§ **Selected passage**
Results: We identified 33 orthopedic studies, including 21 primary studies and 12 reviews. Study quality was generally low to moderate. Six of the included studies had a control group and 15 were noncontrolled studies. Methodologies, drugs and protocols of administration varied greatly across studies. Study conclusions were generally positive in noncontrolled studies and mixed in controlled studies. Studies using higher doses tended to conclude that cannabis use was effective, but the potential for harmful effects may also be increased with higher doses.
Conclusion: Variability in the methodologies used in cannabis research makes it challenging to draw conclusions about dosing, routes and frequency of administration. Most of the existing evidence suggests that medical cannabis use is effective, but this efficacy has been demonstrated only when either there is no comparator or cannabis is compared with placebo. Studies using an active comparator have not demonstrated efficacy. Future research should focus on improving study reporting and methodologic quality so that protocols that optimize pain control while minimizing harmful effects can be determined.
Medical cannabis is an emerging topic of interest in the field of orthopedics. Given the recent focus on the dangers of opioids1,2 and the trend toward legalizing medical and recreational cannabis use in Canada and some American states,3 there is a need for safe strategies to manage pain in orthopedic conditions. Osteoarthritis pain affects 27 million people in the United States,4 back pain affects one-quarter of Americans5 and up to 40% of the pain of patients with chronic pain originated from trauma or surgery.6 The pain of patients with orthopedic conditions can be complicated and difficult to treat because it can be chronic and/or acute, nociceptive, inflammatory and/or neuropathic. As populations age internationally, there is concern that the burden of pain related to orthopedic conditions will increase7 and therefore there will be an increased need for alternative and adjuvant strategies to manage pain associated with orthopedic conditions. Medical cannabis use has been hypothesized as a possible solution both to help control pain and to reduce opioid use.
There has been a considerable amount of research on medical cannabis use, particularly for the management of pain. A systematic review of cannabis use for any indication concluded that cannabis is a promising medication for pain as well as several other conditions/symptoms.8 For example, a controlled clinical trial found that vapourized cannabis improves neuropathic pain,9 and several studies have investigated the role of cannabis in fibromyalgia10 and spasticity caused by multiple sclerosis.11 Additionally, cannabis use may play a role in reducing opioid, alcohol and illicit drug use among patients with pain.12 There is also some preliminary evidence that medical cannabis use can help patients with pain related to orthopedic conditions. Blake and colleagues13 found that the pain of patients with rheumatoid arthritis was significantly improved when they used cannabis, and the authors identified the need for further investigation in this area.

§ **Parts of the exercise**
1 – Copy the passage on medical cannabis in orthopedics word for word, between "Results: We identified" and "with higher doses.", inclusive.
2 – Decide whether each statement agrees with the passage on medical cannabis in orthopedics, and answer yes or no with the deciding words quoted from it: (a) six of the included studies had a control group; (b) studies using an active comparator demonstrated that cannabis is effective; (c) study quality was generally high.

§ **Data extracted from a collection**
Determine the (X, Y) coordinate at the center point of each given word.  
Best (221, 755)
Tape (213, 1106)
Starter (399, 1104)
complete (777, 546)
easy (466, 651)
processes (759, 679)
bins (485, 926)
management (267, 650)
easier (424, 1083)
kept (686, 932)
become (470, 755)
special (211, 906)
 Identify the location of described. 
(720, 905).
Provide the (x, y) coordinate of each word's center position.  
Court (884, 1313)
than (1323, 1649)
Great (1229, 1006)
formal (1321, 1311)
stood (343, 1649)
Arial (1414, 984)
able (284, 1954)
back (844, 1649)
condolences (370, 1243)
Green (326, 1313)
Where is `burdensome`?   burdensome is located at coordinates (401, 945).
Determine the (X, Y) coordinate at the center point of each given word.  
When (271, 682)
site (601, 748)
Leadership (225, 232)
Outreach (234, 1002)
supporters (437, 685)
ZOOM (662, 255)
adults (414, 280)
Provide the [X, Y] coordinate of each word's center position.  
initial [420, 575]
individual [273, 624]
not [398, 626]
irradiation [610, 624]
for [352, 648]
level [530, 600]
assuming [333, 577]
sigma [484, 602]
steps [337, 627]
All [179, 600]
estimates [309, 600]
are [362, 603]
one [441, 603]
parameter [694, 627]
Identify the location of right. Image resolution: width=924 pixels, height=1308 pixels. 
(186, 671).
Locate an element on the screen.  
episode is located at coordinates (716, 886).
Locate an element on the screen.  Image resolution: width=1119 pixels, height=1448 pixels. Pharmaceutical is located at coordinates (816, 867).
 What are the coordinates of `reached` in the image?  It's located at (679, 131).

§ **Answers per task**
1 –
Results: We identified 33 orthopedic studies, including 21 primary studies and 12 reviews. Study quality was generally low to moderate. Six of the included studies had a control group and 15 were noncontrolled studies. Methodologies, drugs and protocols of administration varied greatly across studies. Study conclusions were generally positive in noncontrolled studies and mixed in controlled studies. Studies using higher doses tended to conclude that cannabis use was effective, but the potential for harmful effects may also be increased with higher doses.

2 –
(a) Yes: "Six of the included studies had a control group and 15 were noncontrolled studies."
(b) No: "Studies using an active comparator have not demonstrated efficacy."
(c) No: "Study quality was generally low to moderate."